Предложенный фрагмент:
К таким моментам относятся и приведенные нами три эпизода, три судьбоносных события, каждое из которых могло бы составить достойное продолжение романа о царском арапе. «А жаль, что не кончил!»
Пушкин, несомненно, вернулся бы к художественному осмыслению Петровской эпохи – на новом творческом и философском уровне. И можно повторить слова писателя-пушкиниста Вс.Н.Иванова: «Мы должны скорбеть глубоко, что ранняя смерть не дала Пушкину осуществить свой великий замысел – создать исторический роман о Петре Первом – в нем бы Россия имела великие исторические осознания. Великая потеря»204.
Пытаясь рельефнее представить художественный мир пушкинского романа о царском арапе, я как-то попробовал на листе бумаги графически изобразить все видимые (и невидимые на первый взгляд) связи «Арапа Петра Великого» с предыдущим и последующим творчеством Пушкина, с русской и европейской литературой как допушкинского, так и современного ему периода. Получился замысловатый многолучевой узор, немного напоминающий морскую «розу ветров», на стрелках которой – вместо названий частей света – стояли названия десятков произведений самых разных жанров и направлений.
«Творчество Пушкина воздействовало на дальнейшую литературу двояким образом: как совокупность его произведений и заключающихся в них мотивов, образов, картин, проблем и идей и как некая единая художественная система. И в том, и в другом отношении посмертная жизнь произведений Пушкина была богатой и плодотворной», – писал Б.В. Томашевский205.
Лежат снега белее облак,
белей лебяжьего крыла,
И странен абиссинский облик
слуги Великого Петра…
М. Сергеев. «Перо поэта»
Рассказывая о судьбе пушкинского романа в целом, мы обязательно должны остановиться на образах главных его героев, поговорить и об их судьбе – литературной и исторической. Потому что многое из того, что Пушкин задумал поведать в своем романе, было уточнено, углублено им в других произведениях – в стихах и прозе. «Знакомцы давние», герои романа о царском арапе, стали спутниками всей его жизни, обрели литературных наследников в творчестве самого поэта, в книгах других русских писателей.

Раздел данных:
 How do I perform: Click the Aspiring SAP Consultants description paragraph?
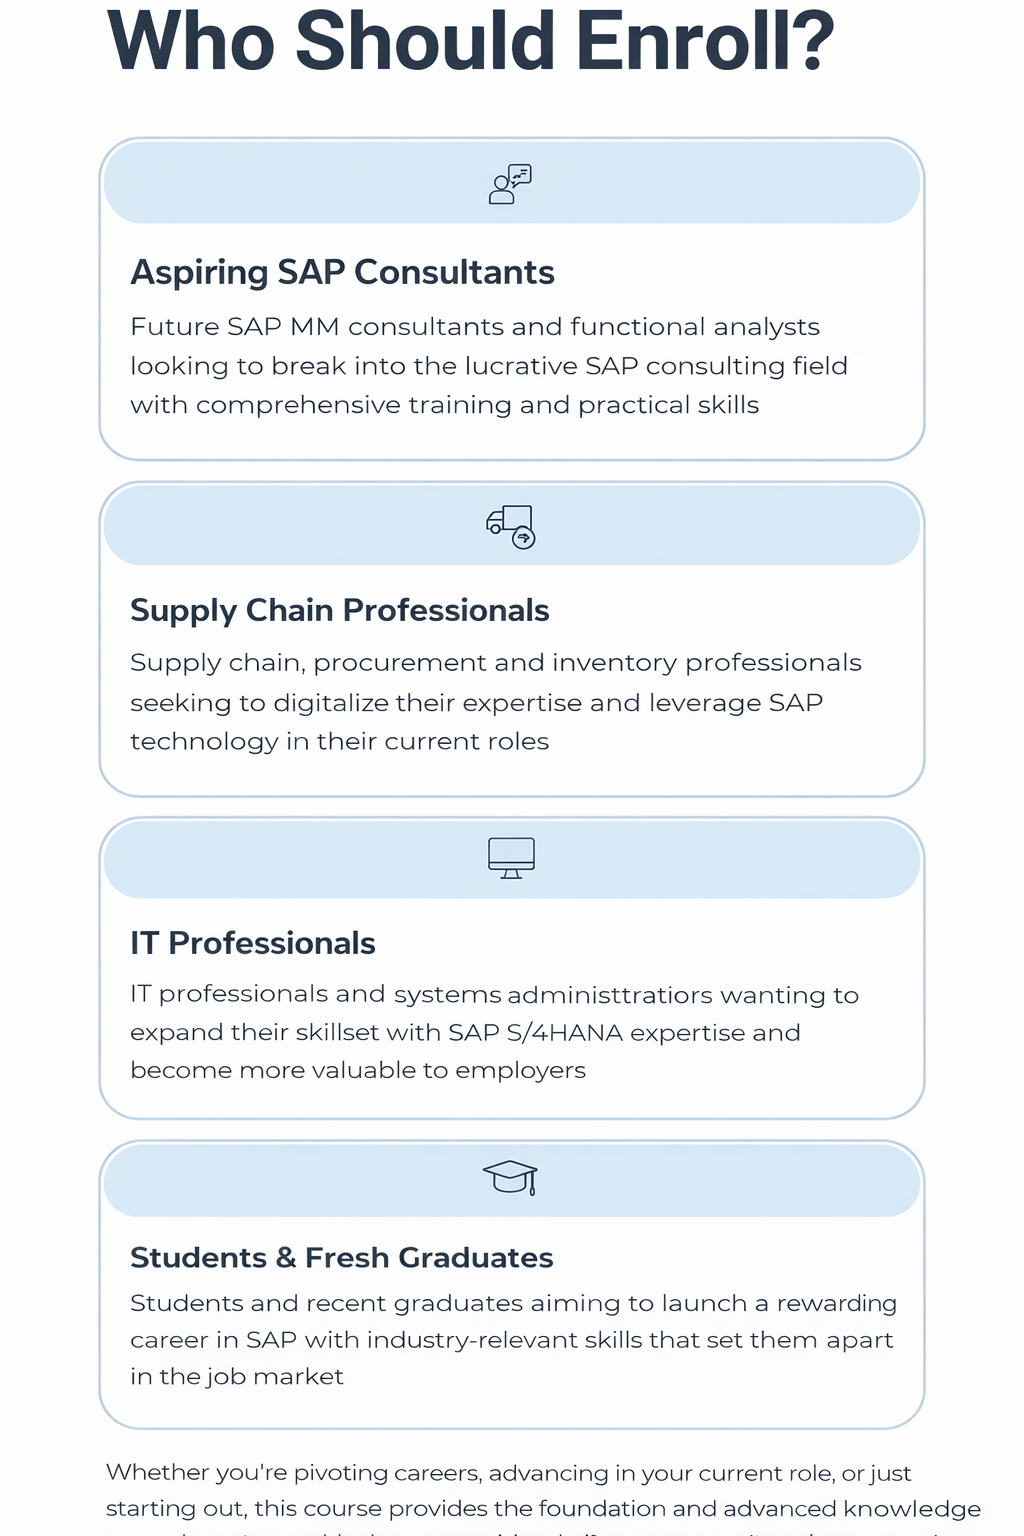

Обязательное задание: Перепишите, пожалуйста, полностью фрагмент о пушкинском романе «Арап Петра Великого» слово в слово, ничего не меняя.

Ответ к упражнению:
К таким моментам относятся и приведенные нами три эпизода, три судьбоносных события, каждое из которых могло бы составить достойное продолжение романа о царском арапе. «А жаль, что не кончил!»
Пушкин, несомненно, вернулся бы к художественному осмыслению Петровской эпохи – на новом творческом и философском уровне. И можно повторить слова писателя-пушкиниста Вс.Н.Иванова: «Мы должны скорбеть глубоко, что ранняя смерть не дала Пушкину осуществить свой великий замысел – создать исторический роман о Петре Первом – в нем бы Россия имела великие исторические осознания. Великая потеря»204.
Пытаясь рельефнее представить художественный мир пушкинского романа о царском арапе, я как-то попробовал на листе бумаги графически изобразить все видимые (и невидимые на первый взгляд) связи «Арапа Петра Великого» с предыдущим и последующим творчеством Пушкина, с русской и европейской литературой как допушкинского, так и современного ему периода. Получился замысловатый многолучевой узор, немного напоминающий морскую «розу ветров», на стрелках которой – вместо названий частей света – стояли названия десятков произведений самых разных жанров и направлений.
«Творчество Пушкина воздействовало на дальнейшую литературу двояким образом: как совокупность его произведений и заключающихся в них мотивов, образов, картин, проблем и идей и как некая единая художественная система. И в том, и в другом отношении посмертная жизнь произведений Пушкина была богатой и плодотворной», – писал Б.В. Томашевский205.
Лежат снега белее облак,
белей лебяжьего крыла,
И странен абиссинский облик
слуги Великого Петра…
М. Сергеев. «Перо поэта»
Рассказывая о судьбе пушкинского романа в целом, мы обязательно должны остановиться на образах главных его героев, поговорить и об их судьбе – литературной и исторической. Потому что многое из того, что Пушкин задумал поведать в своем романе, было уточнено, углублено им в других произведениях – в стихах и прозе. «Знакомцы давние», герои романа о царском арапе, стали спутниками всей его жизни, обрели литературных наследников в творчестве самого поэта, в книгах других русских писателей.